#### [DATA UNDER STUDY]
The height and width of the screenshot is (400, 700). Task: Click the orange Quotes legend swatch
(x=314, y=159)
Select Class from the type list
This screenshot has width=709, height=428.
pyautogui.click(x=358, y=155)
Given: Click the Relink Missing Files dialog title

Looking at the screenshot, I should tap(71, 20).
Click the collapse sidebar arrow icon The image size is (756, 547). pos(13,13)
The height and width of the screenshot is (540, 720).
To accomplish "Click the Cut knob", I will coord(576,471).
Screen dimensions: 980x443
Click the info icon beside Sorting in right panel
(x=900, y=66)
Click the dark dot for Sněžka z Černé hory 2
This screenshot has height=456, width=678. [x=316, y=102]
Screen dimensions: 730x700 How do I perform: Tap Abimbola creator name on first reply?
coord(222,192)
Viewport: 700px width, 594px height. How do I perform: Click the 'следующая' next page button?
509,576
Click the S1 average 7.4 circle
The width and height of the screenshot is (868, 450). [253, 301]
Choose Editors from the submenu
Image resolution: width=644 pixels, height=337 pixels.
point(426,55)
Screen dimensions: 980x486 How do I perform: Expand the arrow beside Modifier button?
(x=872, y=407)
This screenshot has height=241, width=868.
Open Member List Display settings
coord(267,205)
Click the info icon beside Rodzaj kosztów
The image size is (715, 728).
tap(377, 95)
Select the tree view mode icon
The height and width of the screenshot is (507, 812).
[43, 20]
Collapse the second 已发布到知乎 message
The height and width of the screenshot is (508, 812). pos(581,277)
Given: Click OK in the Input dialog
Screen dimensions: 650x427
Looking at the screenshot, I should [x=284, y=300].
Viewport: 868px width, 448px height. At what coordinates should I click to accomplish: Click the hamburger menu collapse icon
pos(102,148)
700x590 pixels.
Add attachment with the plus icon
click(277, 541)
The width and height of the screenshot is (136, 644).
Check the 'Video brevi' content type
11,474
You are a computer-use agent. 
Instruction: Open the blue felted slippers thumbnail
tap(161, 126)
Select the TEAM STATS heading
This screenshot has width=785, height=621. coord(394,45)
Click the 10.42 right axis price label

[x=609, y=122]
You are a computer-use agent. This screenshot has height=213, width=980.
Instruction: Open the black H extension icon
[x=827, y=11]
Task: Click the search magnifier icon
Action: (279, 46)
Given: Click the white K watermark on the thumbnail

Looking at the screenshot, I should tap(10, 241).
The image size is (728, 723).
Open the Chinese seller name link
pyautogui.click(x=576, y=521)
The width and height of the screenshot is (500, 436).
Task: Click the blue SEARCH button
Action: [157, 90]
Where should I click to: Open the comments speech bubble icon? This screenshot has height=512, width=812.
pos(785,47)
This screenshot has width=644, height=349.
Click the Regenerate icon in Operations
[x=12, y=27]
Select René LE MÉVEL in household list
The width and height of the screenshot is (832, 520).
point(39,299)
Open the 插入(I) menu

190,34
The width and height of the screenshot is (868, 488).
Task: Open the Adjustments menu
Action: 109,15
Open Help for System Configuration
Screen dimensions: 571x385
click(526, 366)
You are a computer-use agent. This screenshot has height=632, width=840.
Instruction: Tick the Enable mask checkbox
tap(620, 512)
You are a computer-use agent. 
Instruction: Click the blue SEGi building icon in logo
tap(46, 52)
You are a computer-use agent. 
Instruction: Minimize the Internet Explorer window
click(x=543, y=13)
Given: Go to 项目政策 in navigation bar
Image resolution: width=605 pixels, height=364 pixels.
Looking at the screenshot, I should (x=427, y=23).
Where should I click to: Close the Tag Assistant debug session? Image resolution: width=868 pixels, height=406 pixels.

#### [YOUR OBJECTIVE]
Extract exactly the leading lines of the data, stopping at and including the line with "The height and width of the screenshot is (540, 720).".

#### [ANSWER SPACE]
The height and width of the screenshot is (400, 700). Task: Click the orange Quotes legend swatch
(x=314, y=159)
Select Class from the type list
This screenshot has width=709, height=428.
pyautogui.click(x=358, y=155)
Given: Click the Relink Missing Files dialog title

Looking at the screenshot, I should tap(71, 20).
Click the collapse sidebar arrow icon The image size is (756, 547). pos(13,13)
The height and width of the screenshot is (540, 720).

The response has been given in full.